La regata, il puro agonismo, hanno portato a notevoli progressi la vela, sia dal punto di vista progettuale, che da quello tecnologico.
Nuovi materiali, quali in particolare quelli sintetici, hanno offerto opportunità immense, sia per la maggiore solidità e durata, riduzione nella manutenzione e conseguente economia, sia per taluni rendimenti ai fini della efficienza. Già la celebre "America" negli anni a metà del secolo scorso, si era presentata alle regate, stravincendo, in Inghilterra, con vele di tessuto speciale di cotone, a tessitura e trama più fitta ed omogenea delle vele fin allora in uso, dimostrando una grande efficienza aerodinamica, per la loro impermeabilità all'aria, indeformabilità, oltre al "taglio" molto avanzato per i tempi. E bisogna notare che a quei tempi gran parte delle conoscenze ed esperienze aerodinamiche erano totalmente ignorate. Non era ancora sorta la scienza e la sperimentazione dovuta all'avvento della navigazione aerea, e gli studi approfonditi sui profili alari dovevano in effetti svilupparsi con l'enorme balzo verificatosi nell'aeronautica fra il 1910 ed il 1930.

Dati memorizzati
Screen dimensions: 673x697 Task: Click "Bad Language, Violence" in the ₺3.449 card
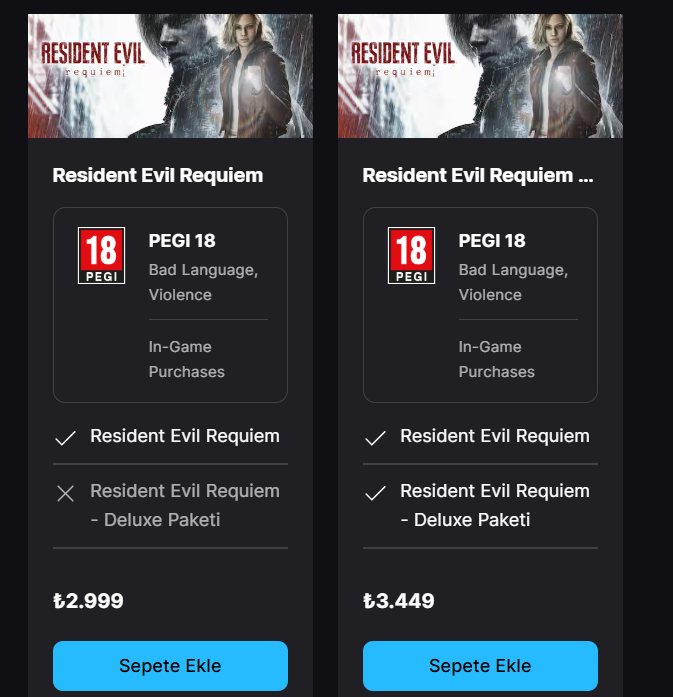(513, 282)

Attività da svolgere
a: Nel testo sulla vela, fra quali anni si verificò l'enorme balzo dell'aeronautica?
b: Prosegui il testo sulla vela a partire dall'ultima frase riportata.

Soluzioni dell'esercizio
a: Fra il 1910 e il 1930.

b:
Se la competizione, la regata, hanno dopo il 1920 registrato un reale progresso nella progettazione velica, al fine di ottenere una prestazione migliore in termini di pura velocità e possibilità di stringere il vento, e dopo gli anni '30, con l'evoluzione dello "spinnaker" anche nelle andature portanti, tuttavia le formule, inventate a scopi agonistici, per far competere sportivamente alla pari imbarcazioni spesso molto diverse, hanno penalizzato la superficie velica, quale fattore preminente di produzione di energia cinetica.
Le conoscenze acquisite in aeronautica dimostravano che, per ottenere maggior efficienza (aerodinamica delle basse velocità, come quelle registrabili in una imbarcazione a vela, che può solo sfruttare flussi d'aria molto lenti, confrontati a quelli di un aereo), un "bordo di attacco" molto allungato, per una incidenza minima, crea forze maggiori a parità di superficie. Ciò ha portato a uno sviluppo in altezza dei piano velico, con una forte riduzione della superficie, ottenendo sensibili vantaggi a parità di superficie esposte nel computo delle formule, supplendo alle deficienze della ridotta superficie nelle andature portanti mediante l'uso e lo sviluppo di spinnaker e fiocchi, meno penalizzati dalle stesse.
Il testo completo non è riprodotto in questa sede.